**Set of tasks:**
[1] According to the text on the USAID award to ACAP, why did the award appear to bypass the normal U.S. government bidding rules?
[2] From the text on the USAID award to ACAP, return the passage that begins at the words "In 2006, USAID" and stops after "and press releases.", copied word for word.
[3] Write the next part of the text on the USAID award to ACAP, starting after its final sentence.

**Extracted text:**
+---+

In 2005, Chemonics was managing a U.S. Embassy - Kabul program called RAMP (Rebuilding Agricultural Markets Program - Afghanistan). The U.S. Embassy permitted Chemonics to make an award in February, 2005, of $3.8 million to Pierre Van Hoeylandt and ACAP. This is detailed in Chemonics’ Quarterly Reports for RAMP. Chemonics’ reports are vague as to how ACAP was to spend the funds. The funds appear to have been designated for micro finance (i.e., micro-loans).
By 2006, Chemonics’ quarterly reports say less and less about ACAP. There is no mention of any progress by ACAP in lending any of the $3.8 million to any Afghans. The circumstances of the award to ACAP are irregular at best:
First: There is no evidence that this project was ever publicly advertised. It appears that the $3.8 million was a sole-source award, which circumvented the normal bidding rules of the U.S. government.
Second: ACAP had no apparent history or experience working in a developing country or in making micro-loans. In 2005, it seems to have only existed on paper. ACAP did not even have an office in Afghanistan when it was awarded the $3.8 million. It was a full year before ACAP would rent office space in the Kabul Business Center in the Shahr-e Naw section of the city. Only then did it apparently register itself as a local business with the Afghanistan Investment Support Agency. This award violates USAID’s own rules for capitalizing intermediate credit institutions.
Third: Why was ACAP given $3.8 million in one lump sum? Why not fund the company incrementally? Why not provide it with $500,000 and have it make 1,000 micro-loans, then assess its progress before providing it with more funds?
The answers to these questions should be known by the USAID officials who were responsible for the Chemonics contract and for the February 15, 2005, award to ACAP (JO#39-0003-Acap). That would have been USAID Project Manager - Frances Tooney; USAID supervisor - Daniel Miller and USAID Contracting Officer - Margaret S. Kline.
In 2006, USAID continued to boast about its financing of ACAP and of its Afghanistan Renewal Fund (ARF). USAID Mission Director Robin Philips and Afghanistan Desk Officer Caroline Brearley issued a press release touting USAID’s economic growth program in Afghanistan. They specifically cited to the agency’s support for ACAP. Despite that press release, this author has found no evidence that any of the $3.8 million was ever loaned to any Afghan. By the end of 2006, all mention of ACAP ceased in USAID’s records and press releases.
At this point, a blog called “Kavkazcenter.com” picked up the story. It reported that in 2006, low-level USAID managers ordered Pierre Van Hoeylandt to provide guarantees for the $3.8 million. Instead of doing so, Van Hoeylandt met with the U.S. Ambassador in Kabul and the USAID Country Director and they reportedly countermanded that order. The blog reported that after that, the U.S. government lost all control over the $3.8 million and apparently none of it was ever repaid.

+---+

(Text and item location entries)

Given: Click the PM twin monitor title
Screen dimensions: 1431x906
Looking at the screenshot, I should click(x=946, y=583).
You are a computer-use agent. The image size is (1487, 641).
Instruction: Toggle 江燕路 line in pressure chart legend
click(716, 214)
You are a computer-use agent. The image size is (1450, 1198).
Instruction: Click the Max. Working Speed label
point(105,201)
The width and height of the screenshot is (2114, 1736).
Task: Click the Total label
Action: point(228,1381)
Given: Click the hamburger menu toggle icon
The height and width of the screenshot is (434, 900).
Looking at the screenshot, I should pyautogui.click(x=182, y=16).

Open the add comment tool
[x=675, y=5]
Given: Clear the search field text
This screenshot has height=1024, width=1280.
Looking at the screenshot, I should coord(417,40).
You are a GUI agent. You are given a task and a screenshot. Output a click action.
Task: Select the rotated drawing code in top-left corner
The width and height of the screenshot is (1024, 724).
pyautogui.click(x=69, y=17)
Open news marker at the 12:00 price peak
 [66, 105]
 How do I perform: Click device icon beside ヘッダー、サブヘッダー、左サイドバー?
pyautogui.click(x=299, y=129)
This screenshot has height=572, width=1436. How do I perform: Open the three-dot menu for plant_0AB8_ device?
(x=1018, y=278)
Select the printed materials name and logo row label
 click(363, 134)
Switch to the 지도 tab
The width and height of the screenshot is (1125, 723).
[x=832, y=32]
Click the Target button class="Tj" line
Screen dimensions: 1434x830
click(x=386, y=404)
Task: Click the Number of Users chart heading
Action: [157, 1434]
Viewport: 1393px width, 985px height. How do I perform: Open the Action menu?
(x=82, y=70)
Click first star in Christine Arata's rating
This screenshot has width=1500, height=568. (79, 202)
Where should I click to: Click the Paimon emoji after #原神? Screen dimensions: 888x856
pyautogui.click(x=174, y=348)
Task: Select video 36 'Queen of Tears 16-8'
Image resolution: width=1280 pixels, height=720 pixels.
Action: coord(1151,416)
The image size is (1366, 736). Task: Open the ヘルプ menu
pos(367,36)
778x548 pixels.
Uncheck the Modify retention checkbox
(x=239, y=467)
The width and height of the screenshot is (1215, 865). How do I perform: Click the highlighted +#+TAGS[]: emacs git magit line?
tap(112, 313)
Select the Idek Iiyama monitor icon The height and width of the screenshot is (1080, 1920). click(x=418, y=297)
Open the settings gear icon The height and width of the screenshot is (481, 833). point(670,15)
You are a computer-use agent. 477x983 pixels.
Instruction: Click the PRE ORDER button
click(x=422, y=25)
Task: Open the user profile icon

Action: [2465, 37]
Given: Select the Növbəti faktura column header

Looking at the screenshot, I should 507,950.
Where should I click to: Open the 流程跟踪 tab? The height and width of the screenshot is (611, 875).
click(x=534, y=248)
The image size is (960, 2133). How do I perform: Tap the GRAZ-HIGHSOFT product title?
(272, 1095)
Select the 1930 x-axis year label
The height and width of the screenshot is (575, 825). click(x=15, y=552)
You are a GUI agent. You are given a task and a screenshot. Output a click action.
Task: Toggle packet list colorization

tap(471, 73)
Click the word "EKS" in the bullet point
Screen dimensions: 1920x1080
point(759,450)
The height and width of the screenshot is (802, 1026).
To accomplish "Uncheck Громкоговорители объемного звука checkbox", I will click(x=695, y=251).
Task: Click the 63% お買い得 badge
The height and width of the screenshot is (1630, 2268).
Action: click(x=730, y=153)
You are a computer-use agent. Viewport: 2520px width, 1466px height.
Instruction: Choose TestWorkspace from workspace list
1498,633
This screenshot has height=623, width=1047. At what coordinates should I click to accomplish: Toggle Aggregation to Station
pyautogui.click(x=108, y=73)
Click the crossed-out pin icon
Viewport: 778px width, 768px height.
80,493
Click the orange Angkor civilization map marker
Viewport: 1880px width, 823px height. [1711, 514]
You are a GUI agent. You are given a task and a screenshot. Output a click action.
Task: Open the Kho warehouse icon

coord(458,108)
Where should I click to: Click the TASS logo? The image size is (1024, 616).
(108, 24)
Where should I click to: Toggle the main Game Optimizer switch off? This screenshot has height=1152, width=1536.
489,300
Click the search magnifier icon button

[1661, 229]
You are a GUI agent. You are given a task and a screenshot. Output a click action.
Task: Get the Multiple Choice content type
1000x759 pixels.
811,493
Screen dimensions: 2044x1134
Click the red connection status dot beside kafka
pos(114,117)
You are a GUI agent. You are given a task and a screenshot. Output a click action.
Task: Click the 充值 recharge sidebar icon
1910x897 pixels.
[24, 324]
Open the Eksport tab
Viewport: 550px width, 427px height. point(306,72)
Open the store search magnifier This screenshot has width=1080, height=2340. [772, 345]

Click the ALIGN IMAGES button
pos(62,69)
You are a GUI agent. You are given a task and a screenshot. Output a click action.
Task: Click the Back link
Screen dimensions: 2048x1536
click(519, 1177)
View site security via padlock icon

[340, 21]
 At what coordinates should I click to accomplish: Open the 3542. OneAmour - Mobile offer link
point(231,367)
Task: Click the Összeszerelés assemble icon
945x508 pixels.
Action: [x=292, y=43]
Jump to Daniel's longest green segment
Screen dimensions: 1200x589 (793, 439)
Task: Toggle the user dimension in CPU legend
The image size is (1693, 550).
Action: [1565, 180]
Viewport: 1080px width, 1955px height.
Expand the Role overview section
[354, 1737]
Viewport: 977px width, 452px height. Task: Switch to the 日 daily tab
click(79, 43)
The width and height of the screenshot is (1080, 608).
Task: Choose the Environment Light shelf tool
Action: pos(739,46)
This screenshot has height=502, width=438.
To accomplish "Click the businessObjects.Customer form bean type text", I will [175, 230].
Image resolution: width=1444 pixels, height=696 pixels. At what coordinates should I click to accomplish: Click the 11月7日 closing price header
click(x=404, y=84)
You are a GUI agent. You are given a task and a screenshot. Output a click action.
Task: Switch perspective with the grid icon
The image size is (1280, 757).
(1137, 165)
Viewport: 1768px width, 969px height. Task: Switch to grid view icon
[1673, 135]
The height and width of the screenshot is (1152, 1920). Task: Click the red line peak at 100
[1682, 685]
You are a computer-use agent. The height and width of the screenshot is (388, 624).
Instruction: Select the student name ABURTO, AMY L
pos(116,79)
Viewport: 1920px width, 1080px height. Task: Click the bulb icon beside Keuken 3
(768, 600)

+---+

**Expected outputs:**
[1] There is no evidence that the project was ever publicly advertised, and the $3.8 million appears to have been a sole-source award.

[2]
In 2006, USAID continued to boast about its financing of ACAP and of its Afghanistan Renewal Fund (ARF). USAID Mission Director Robin Philips and Afghanistan Desk Officer Caroline Brearley issued a press release touting USAID’s economic growth program in Afghanistan. They specifically cited to the agency’s support for ACAP. Despite that press release, this author has found no evidence that any of the $3.8 million was ever loaned to any Afghan. By the end of 2006, all mention of ACAP ceased in USAID’s records and press releases.

[3]
If these funds are truly lost, then the American taxpayer has once again been defrauded and the people of Afghanistan deprived of critically needed financial resources. In contrast to the failures of the U.S. Embassy, CBC News published a report on February 10, 2009, detailing how the Canadian government had successfully provided 140,000 micro-loans in Afghanistan, 89% to women seeking to start businesses.
One dark note to this story is the reporting of Gayle Tzemach Lemmon, whose article: “Thugs Plague Women Entrepreneurs,” was published December 1, 2009, in The Daily Beast. She reports that when donors in Afghanistan publicize their micro-loans, some recipients are then visited by local criminals demanding the funds. International agencies, including the U.S. Embassy and its associated sub-agencies, such as USAID, need to limit or preferably eliminate their self-promotion efforts, especially regarding any in-country loans.
This author contacted Dianne Ray, who is the current USAID Country Officer for the Afghanistan Desk and inquired about the status of the $3.8 million. This began a series of e-mails with Stephen Susens, USAID’s Senior Communications Officer in Kabul, with Jim Carey, USAID’s Public Information Officer for the Afghanistan/Pakistan Task Force, and with Harry Edwards, USAID’s Acting Press Director. None would admit to knowing anything about ACAP or the $3.8 million.
ACAP was also directly contacted. It no longer has an active Internet website, but it does maintain an e-mail address of “London acap.com.” This author e-mailed the company and summarized this article to it. ACAP was asked to correct any misstatements or errors, but it declined to contact the Kabul Press.
This report details two disturbing issues. The narrow issue concerns the apparent disappearance of $3.8 million, while the broader issue is the lack of transparency by the U.S. Embassy - Kabul, USAID and the U.S. Department of State. The data for most of this report was obtained over the Internet from non-government sources. It proved impossible to locate any details of the $3.8 million from any of the U.S. government’s files. Even USAID officials claimed to be unable to easily track the agency’s expenditures. American and Afghan citizens should be able to track every dollar that the U.S. Congress appropriated in aid for Afghanistan from 2001 to the present and they should be able to then track how those aid dollars were spent, but they cannot.
USAID’s annual aid budget for Afghanistan is only about $1 billion a year.
This author, while working for Bechtel, was overseeing $1/4 billion in construction projects. For those projects, virtually every dollar was accounted for. Keeping track of $3.8 million within a budget of $1 billion should not be a difficult task for any competent manager. The USAID officials who were contacted by Kabul Press should have been able to locate (almost immediately) at least some information regarding the $3.8 million. Yet, after several days of apparent research, these officials were unable to answer simple questions about the $3.8 million. They would not even confirm that ACAP was a USAID subcontractor! It is a fact that mismanagement flourishes in the darkness.
The President of the United States issued an Executive Order, which is numbered: 12674. Section 101(k) requires that all U.S. government officials report any corruption or waste of public funds. This is also required by Title 18, Section 4 of the U.S. Code. Despite these provisions, a loss of $3.8 million can apparently go unnoticed and unreported.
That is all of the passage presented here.